Dodge the bullet of a damaging data breach

Recent years have seen information security hit home. Rather than being something that happens ‘over there’, attacks on and breaches at the HSE, the National College of Ireland, TU Dublin and, most recently, Electric Ireland have demonstrated this small country is no more immune to attacks by criminals than is any other.

This should not be a surprise given that the threat landscape is in a constant state of flux and the complexity of the threat continues to grow, said Paul Delahunty, chief information security officer at cloud and security specialist Stryve.

“It’s constantly evolving, and it will always be constantly evolving. It’s not that anything massive has happened recently, but we are seeing an acceleration of the trends that were already under way,” he said.

In practice, this means continuous growth in the threat that needs to be countered.

“They’re becoming smarter and smarter the whole time and AI [artificial intelligence] has thrown a real spanner in the works,” he said.

Pure AI attacks are not yet common, but it has already become a tool in the arsenal of both attackers and defenders. While internet security firms use AI to augment threat hunting, the main use of AI on the other side is to make social engineering more convincing.

“We knew it was coming but perhaps not as quickly as it did. Phishing is still one the biggest threat vectors because it preys on people and people are the soft underbelly.”

Delahunty said the AI problem is only going to get worse, and could cause major epistemological headaches when it comes to security, just as we are seeing in other areas of life.

“I think this question of truth is the biggest threat we are facing. If you can use AI to make phishing attacks smarter and more believable that’s a huge jump forward [for malicious actors]. It sows confusion: ‘What is truth? How do we know what is true and what is not?’ I give it three or four years and we will see real problems.”

In the meantime, however, businesses still have to defend against attackers.
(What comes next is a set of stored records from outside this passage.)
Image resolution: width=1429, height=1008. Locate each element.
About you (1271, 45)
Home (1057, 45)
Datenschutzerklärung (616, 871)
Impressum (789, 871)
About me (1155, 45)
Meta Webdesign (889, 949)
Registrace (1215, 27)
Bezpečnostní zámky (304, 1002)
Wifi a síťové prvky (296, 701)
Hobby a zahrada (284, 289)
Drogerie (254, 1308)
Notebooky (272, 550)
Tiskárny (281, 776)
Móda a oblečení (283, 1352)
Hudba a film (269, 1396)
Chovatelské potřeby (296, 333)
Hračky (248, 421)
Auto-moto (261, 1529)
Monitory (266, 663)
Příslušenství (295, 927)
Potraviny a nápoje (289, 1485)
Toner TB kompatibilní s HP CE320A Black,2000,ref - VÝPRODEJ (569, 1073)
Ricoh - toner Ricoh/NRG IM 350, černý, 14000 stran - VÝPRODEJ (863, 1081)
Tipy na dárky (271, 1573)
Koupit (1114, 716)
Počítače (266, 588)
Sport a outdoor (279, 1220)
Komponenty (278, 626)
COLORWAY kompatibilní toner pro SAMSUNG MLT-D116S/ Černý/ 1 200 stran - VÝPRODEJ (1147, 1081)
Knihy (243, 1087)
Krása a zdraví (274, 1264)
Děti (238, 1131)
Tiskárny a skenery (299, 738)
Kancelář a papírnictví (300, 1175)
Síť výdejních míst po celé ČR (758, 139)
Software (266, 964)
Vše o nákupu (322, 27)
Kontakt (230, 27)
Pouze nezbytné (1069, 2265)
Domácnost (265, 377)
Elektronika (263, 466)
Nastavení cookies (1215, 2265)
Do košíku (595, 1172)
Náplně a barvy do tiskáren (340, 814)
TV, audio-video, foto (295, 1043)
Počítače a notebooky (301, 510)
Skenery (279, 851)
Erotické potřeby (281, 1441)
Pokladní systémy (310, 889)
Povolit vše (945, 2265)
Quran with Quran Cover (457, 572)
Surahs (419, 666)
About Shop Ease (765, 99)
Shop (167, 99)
Though the Irish, and wider European, economies have fared well enough in recent years, concern is still abroad that interest rate rises could lead to a recession or slowdown. The last time this happened, after the financial crisis, IT spending, including on security, cratered.

This cannot be allowed to happen again, Delahunty said, now that IT is truly central to the operations of every business. Crucial to this is having the right communications strategy with the board.

“Security is always seen as the insurance policy and so the problem with security is when it is good you don’t see it. We try to advise people to report to boards on the number of threats they have blocked so that people can see the value. If you’re reporting zero breaches it is seen as a waste of money.

“Based on history, security budgets tend to be one of the first to get cut. Working out there in the field you would be shocked. There is an attitude of ‘this stuff happens elsewhere’. Also, explaining the seriousness of the threat can have a paradoxical effect with people saying: ‘Well, if they can get in there they can get in everywhere’.”

The biggest threat today, however, isn’t phishing or malware. It is the massive skills shortage. Indeed, what was estimated to be a total of one million unfilled vacancies worldwide is expected to have risen to 3.5 million by 2025, according to the Cybersecurity Jobs Report published by Cybersecurity Ventures.

This has an obvious impact at home. “Phishing will always be the biggest threat in terms of types of attack, but I think the biggest threat we have today is the lack of cybersecurity professionals. That’s the big threat. The National Cybersecurity Centre has said we, as a country, are thousands short. That is a big existential threat,” said Delahunty.

This is important because, even when businesses have pushed a lot of their operations to public cloud platforms, they are still responsible for elements of security.

“The line of responsibility changes depending on the kind of cloud services you have [but] you need to understand that it’s not just taken care of because it’s ‘in the cloud’. It’s not some magic fix.”